::: Provided information

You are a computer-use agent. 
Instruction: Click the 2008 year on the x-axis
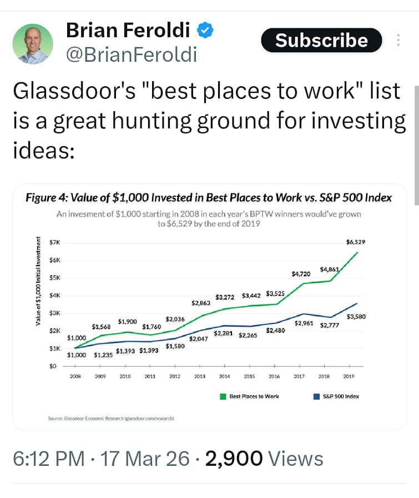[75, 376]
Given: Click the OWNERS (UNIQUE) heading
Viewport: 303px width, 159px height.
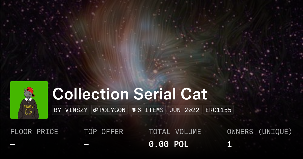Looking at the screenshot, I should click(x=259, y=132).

::::::

**Required work**
Copy out all the records exactly as they read, and omit the pictures.

**Solved problem**
You are a computer-use agent. 
Instruction: Click the 2008 year on the x-axis
[75, 376]
Given: Click the OWNERS (UNIQUE) heading
Viewport: 303px width, 159px height.
Looking at the screenshot, I should click(x=259, y=132).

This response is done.